溝畑 宏 氏
公益財団法人大阪観光局 理事長
私もこの4月で大阪に来て10年の節目の年を迎えました。10年前掲げた目標が、2030年に大阪を世界最高水準アジアNo.1の国際観光文化都市にすると言う目標でした。「体験・感動」、「元気・活力」、「夢・希望」、「多様性・共生・平等」、「復活・対応力」、「安心・安全・清潔・防災」、「分散」、「環境・みどり」、これを8つのキーワードとして官民挙げて目標に向かい取り組んで参りました。その結果、大阪へのインバウンドの数は2014年が376万人であったのが、2024年は約 3.9倍の1,464万人、またインバウンドの観光消費も2,661億円から、約5.1倍の1兆 3,690億円と著しく高い伸びを示すことができました。コロナ禍という厳しい状況もありましたが、アジアNo.1に向けて、回復基調に向かっています。
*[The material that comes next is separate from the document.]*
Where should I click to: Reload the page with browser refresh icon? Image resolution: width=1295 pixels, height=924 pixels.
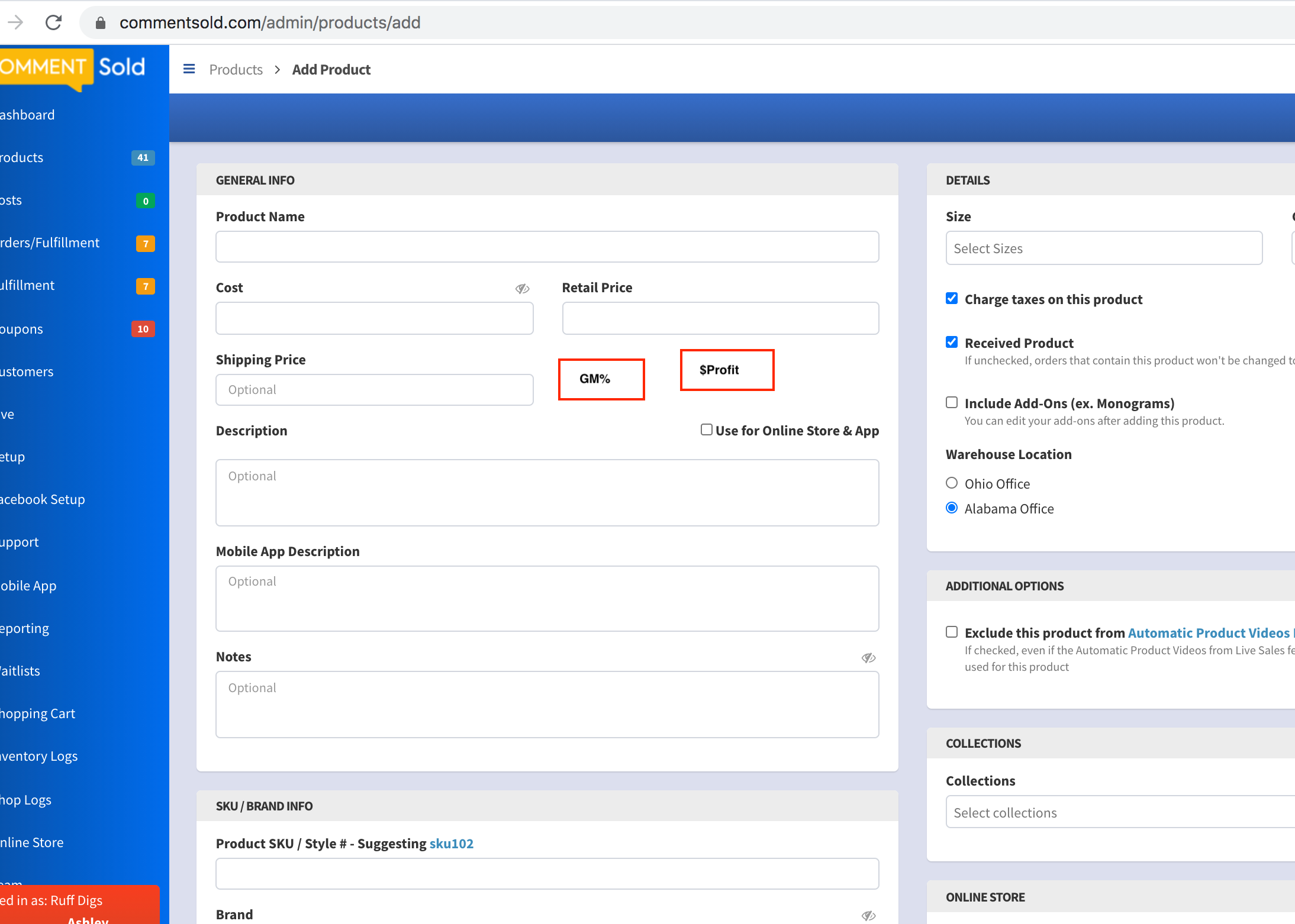coord(53,22)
この2025年を迎えるにあたって、昨年はうめきた2期の街開き、中之島の未来医療国際拠点、夢洲新駅開業など、まさに2030年の目標に向かって、ホップ・ステップ・ジャンプのステップを歩んで来ていると思います。今年は大阪・関西万博開催年であります。また、戦後80年、昭和100年、そして市民のシビックプライドが満ち溢れた大大阪時代から100年、まさに激動・節目の年であります。世界が分断・対立・格差拡大が進むなか、改めて万博を開催する都市として、世界平和・世界協調にコミットしながら、SDGsを力強く進めていくという、極めて重要な年になると考えています。2025年の大阪・関西万博は、世界約150カ国の皆様が参加をし、そして「いのち輝く未来社会のデザイン」を共通のテーマに、世界が一体となって、社会課題に取り組むという、非常に重要な場となっています。大阪・関西万博を通して、日本観光のショーケースを形成して行く、大阪の世界的なプランド力を高めていく、そして世界との協調・協和の中で、様々なビジネスチャンスなどを拡大していく、重要なステージであると考えています。
2030年アジアNo.1を目指すにあたって、今年の4月には、2030年の秋頃開業を目途に、日本初の大阪IRが着工しました。また、関西 3空港の機能強化と言うことで、関西国際空港の発着枠数23万回が今後飛行経路の見直しによって30万回に増え、神戸空港も2025年には国際チャーター便の運行開始、そして2030年には定期便、発着枠数も80万回が120万回という形で、関西3空港の機能強化も着実に進んでいくところであります。さらに、大阪ベイエリアのクルーズ船の周航、スーパーヨットの誘致などが進み、夢洲新駅の開業、なにわ筋線の開通に向け鉄道インフラの整備も順調に進んでいます。
特にこれからがアフター万博を見据えて、重要なステージになっています。大阪はアジアNo.1の国際観光文化都市を目指すべく、これからSDGs、日本観光のショーケース、DX推進、オーバーツーリズム・社会問題対策、MICEの推進など、地域住民・観光事業者・観光客すべてが安心・安全・快適に、そして楽しく、元気で明るい街づくりを進めるべく、これからも取り組んで行きたいと考えています。このようなステージを迎えられたのは、大阪府市、経済界、そしてまた関西国際空港はじめ多くの関係者の皆様のご努力あってのものだと思っています。100年後、今の大阪が大大阪時代と言われるように、これから皆様と一体となって取り組んで行きたいと考えています。